* MATERIAL
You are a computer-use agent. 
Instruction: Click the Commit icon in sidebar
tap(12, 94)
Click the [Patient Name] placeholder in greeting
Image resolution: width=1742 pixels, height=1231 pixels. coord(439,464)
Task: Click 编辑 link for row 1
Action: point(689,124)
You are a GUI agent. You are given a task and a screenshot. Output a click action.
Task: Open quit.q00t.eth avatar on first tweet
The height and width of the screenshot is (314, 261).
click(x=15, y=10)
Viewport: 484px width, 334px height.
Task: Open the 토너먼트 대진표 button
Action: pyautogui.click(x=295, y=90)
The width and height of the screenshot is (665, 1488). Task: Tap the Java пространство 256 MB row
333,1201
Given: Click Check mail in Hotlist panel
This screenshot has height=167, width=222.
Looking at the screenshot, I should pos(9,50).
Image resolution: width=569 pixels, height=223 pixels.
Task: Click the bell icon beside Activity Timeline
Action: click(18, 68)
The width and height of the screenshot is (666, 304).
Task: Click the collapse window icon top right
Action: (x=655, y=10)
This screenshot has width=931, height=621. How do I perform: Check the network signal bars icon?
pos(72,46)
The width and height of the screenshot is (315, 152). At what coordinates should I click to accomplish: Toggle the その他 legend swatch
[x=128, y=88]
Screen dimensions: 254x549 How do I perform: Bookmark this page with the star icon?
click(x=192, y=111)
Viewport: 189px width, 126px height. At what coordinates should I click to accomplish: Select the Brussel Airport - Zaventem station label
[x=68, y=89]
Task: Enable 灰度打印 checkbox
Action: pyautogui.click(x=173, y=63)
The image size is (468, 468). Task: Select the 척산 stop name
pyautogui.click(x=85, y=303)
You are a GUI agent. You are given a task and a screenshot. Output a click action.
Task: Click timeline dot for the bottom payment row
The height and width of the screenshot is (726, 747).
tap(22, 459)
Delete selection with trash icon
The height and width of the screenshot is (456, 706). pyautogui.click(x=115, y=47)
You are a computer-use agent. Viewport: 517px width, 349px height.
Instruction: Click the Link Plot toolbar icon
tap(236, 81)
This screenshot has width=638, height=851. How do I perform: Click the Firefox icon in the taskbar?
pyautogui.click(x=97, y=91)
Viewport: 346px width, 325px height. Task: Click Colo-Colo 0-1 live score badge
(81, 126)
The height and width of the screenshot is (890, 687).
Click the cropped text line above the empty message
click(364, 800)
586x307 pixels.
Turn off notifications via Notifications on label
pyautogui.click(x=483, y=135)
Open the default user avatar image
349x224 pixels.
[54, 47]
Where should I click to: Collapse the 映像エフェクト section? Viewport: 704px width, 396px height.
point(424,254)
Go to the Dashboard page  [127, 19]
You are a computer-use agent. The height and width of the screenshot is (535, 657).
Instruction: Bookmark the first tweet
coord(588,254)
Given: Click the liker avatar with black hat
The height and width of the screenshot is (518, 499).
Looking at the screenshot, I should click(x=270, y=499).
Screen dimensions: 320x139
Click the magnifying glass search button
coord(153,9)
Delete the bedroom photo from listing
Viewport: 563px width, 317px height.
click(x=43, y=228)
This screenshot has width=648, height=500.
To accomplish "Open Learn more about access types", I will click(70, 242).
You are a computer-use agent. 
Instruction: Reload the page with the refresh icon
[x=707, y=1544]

* PROBLEM TO SOLVE
Copy the rows above again, from the one containing "This screenshot has width=648, height=500." down to the last row, requests included, and shift every coordinate in the answers up by 148.

* EXERCISE RESULT
This screenshot has width=648, height=500.
To accomplish "Open Learn more about access types", I will click(218, 390).
You are a computer-use agent. 
Instruction: Reload the page with the refresh icon
[x=855, y=1692]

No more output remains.